それもそのはず。聞くと彼は、時雫の母親の友人の息子だそうで、彼女と血縁関係があるわけではなく、幼馴染という間柄だった。
 目の前にある豆腐ハンバーグを、未だ慣れない箸で小さく割る。どんなに指先に神経を向けても、ぼろぼろとハンバーグは崩れて、薄くかけられたポン酢に、崩れた欠片は浸されていく。一方目の前の藍徒は骨っぽい大きめな手を器用に動かして、きれいにハンバーグを食べる。
「学校はどうなんだ、藍徒」
「普通、今年から生徒会に入ったんだ。だからあまり部活に入ってないけど」
「ほうか、お前は頭いいからな」
「時雫がよくないってこと?」
「うるさいな、そんなわけないでしょ」
「……時雫は手伝いばぁしとるからな」
 幸彦さんはいつものなんてことない表情をしていたが、心から会話を楽しんでいるように思えた。
 俺よりもずっと、そしてこれからも、ここに存在し続けるであろう人物。向かいの席で目を合わせながら、楽しそうに話す二人を見て藍徒のほうがよっぽど、彼女の人生に深く刻まれるだろうと思った。

 もんもんとした湯気が浴槽内に充満している。
藍徒に出会ってから次の日、仕組まれたように家のお風呂が壊れた。藍徒の実家は銭湯をやっているのでそこに行こうとなり、行ったらいったでもう、閉まる時間だった。
 時雫のことを藍徒のお母さんは知っていたので、閉店間際の貸切状態で入れてくれたのだが、何故か俺は、藍徒と入る羽目になっていた。

「俺と入るの嫌だろ、お前」
「いや……ただ、他人と入ったことはないから」
「ふーん、まぁ最近そういうヤツ多いよな」
 体を洗い、ゆっくりと湯船に浸かる。少し離れたところに藍徒も座る。
 まぁなんとなく藍徒と入る気まずさもあるが……。現代にもこういった他人と風呂に入る店はあるが、ポピュラーじゃないし、俺は入ったことがない。あながちウソはついてない。
「まぁ、俺は時雫と入ったことあるけどな」
「……は?」
「……冗談だよ、幼馴染でもさすがにそれはないから! そんな目で見るな!」
 そんなに怖かったのだろうか、俺も冗談のつもりだったんだけどな。その言葉の後から急に会話が続かなくなり、蛇口からお湯がポトポトと落ちる音だけが聞こえる。

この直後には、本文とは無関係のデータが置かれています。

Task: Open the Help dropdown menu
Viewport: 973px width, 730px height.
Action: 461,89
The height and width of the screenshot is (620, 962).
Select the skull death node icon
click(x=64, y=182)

俺が悪いような気がしてきて、話したいわけでもないのに気づけば口を開いていた。
「……好きなのか?」
「…………え、っと……うん。時雫のことだよな?」
「ああ」
「ふ、なんでそう思ったんだ? 俺ってそんなにわかりやすいのか」
 誰かを好きになることは、きっと嬉しいことで、誇らしいものなのだろう。漫画でも、いつもそうだ。毎日ワクワクして、ドキドキして、好きだってことを本人にも、まわりにも言いたくなる。顔を若干赤くさせながら、ぽちゃぽちゃとお湯の上で指を滑らせて遊ぶ藍徒を見て、そう確信した。
 ……だから、こんなものは間違いだ。あの時の彼女の顔も、その後の気持ちの高揚も、藍徒が来てからの胸のざわめきも____。これは藍徒と同じ、恋情なんかじゃない。
「お前も好きだから、見てて疑ったんじゃないか? 俺のこと」
「……そういうんじゃない」
「……へぇ?」
「違うっていってるだろ」
「わーかったよ! ……まぁ、そうならいいんだ」
「やっぱり……ライバルは少ないほうが嬉しいのか?」
「あはは、そんなんじゃないって。……お前もアイツのこと好きだったら、俺が牽制したみたいで恥ずかしいだろ? だから良かったって話だ」
 ああ、なるほど、プライドのようなものか。
「まぁアイツは結構お前のこと気に入ってるみたいだけどな」
「……そうか」
「否定しないんだな」
「断言したわけじゃないんだろう。それに俺は、近いうちに国に帰る」
俺のそんな弁明も聞いているのだろうか、藍徒はんー、と曖昧な返事をする。のぼせたのか、隣にある若干小さめに設計された水風呂にざばーっと入った。そんな藍徒にさらに質問してみる。
「気持ちを伝えたのか?」
「そんなこと、するわけない。……出来ない」
「なんでだ、藍徒がここに住んでないからか?」
「違う……ふつうに考えて、嫌だろ。今の関係が壊れたら」
 藍徒は今のままでいられなくなるのが、怖いのだ。じゃあ、俺は?一体何がこんなに不安なんだろう、一体何が怖いんだろう。
 自分と彼女の関係は壊れることが前提の、作られた出会いだった。
 あの日から、ずっとこうだ。なにかに触発されるたび、時雫のことを考えて、得体のしれない不安が、大波のように襲ってくる。
 「たまに考える。もっと、なにかが違ってたら、って。環境とか場所とか。女々しいよな」
 人は恋をすると、判断力や思考能力が低下するらしい。そして自分と、相手との客観的な分析もできなくなるらしい。その情報は、本当だ。藍徒は彼女を想う感情ばかりにとらわれて、己がどれだけ恵まれているかを、理解していない。